Please help improve this article by adding citations to reliable sources. Unsourced material may be challenged and removed. (November 2015) ( Learn how and when to remove this template message)In finance, a put or put option is a stock market device which gives the owner of a put the right, but not the obligation, to prrice an asset (the underlying), at a specified price ;ut strike), by a predetermined date (the expiry or maturity) to a given party (the seller of the put).
The strike price may be set by reference to the spot price (market price) of the underlying security or commodity on the day an option is taken out, or it may be fixed at a discount or at a premium.The strike price is a key variable in a derivatives contract between two parties. In a call option, the strike price is the price at which the option holder can purchase the underlying security.

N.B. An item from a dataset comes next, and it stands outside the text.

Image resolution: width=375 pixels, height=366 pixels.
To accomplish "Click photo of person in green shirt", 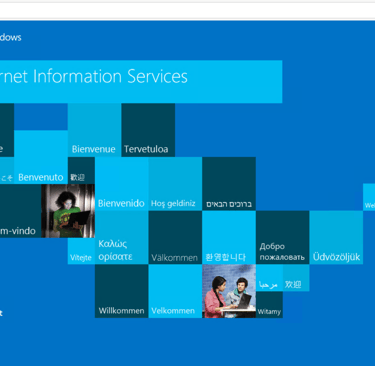I will tap(68, 211).
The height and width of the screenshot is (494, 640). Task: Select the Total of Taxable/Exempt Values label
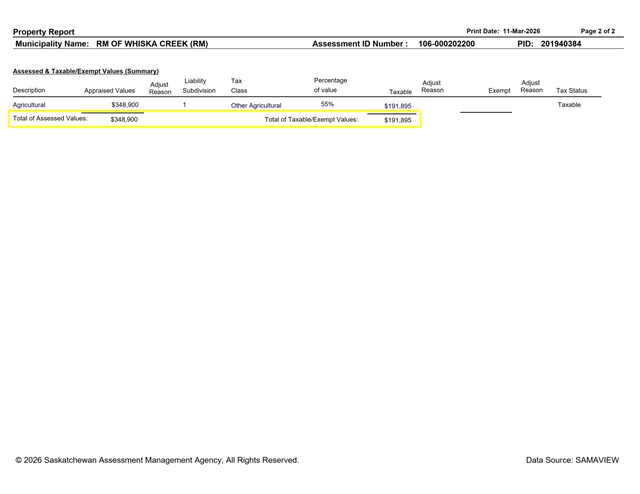[x=311, y=120]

The option expires in six months. The term is mostly used to describe stock and index options in which strike prices are fixed in the contract. There are two main types of derivative products: calls and puts. Options put option strike price premium inc use terms that are unique to options markets. Understanding what terms like Strike Price, Exercise Price, and Expiration Date mean is crucial if you trade options. While put options are most commonly regarded as bearish trading vehicles, experienced option metatrader range charts key can also combine puts with other types of contracts to construct a number of different bearish, bullish, and directionally neutral trading strategies.In a plain-vanilla optiin, however, a bearish trader will buy to open a put option(s) on a stock he or she expects to decline during the life span of the option.
An option premium is received up front and the investor now has the obligation to buy shares of that security at the strike price, if the underlying is trading below the strike price at expiration. The investor will generally need to have the capital on hold in their account to fulfill the obligation of the sold put.This is a neutral to bullish strategy. You should only sell puts against stocks they opyion not mind owning in their trading account.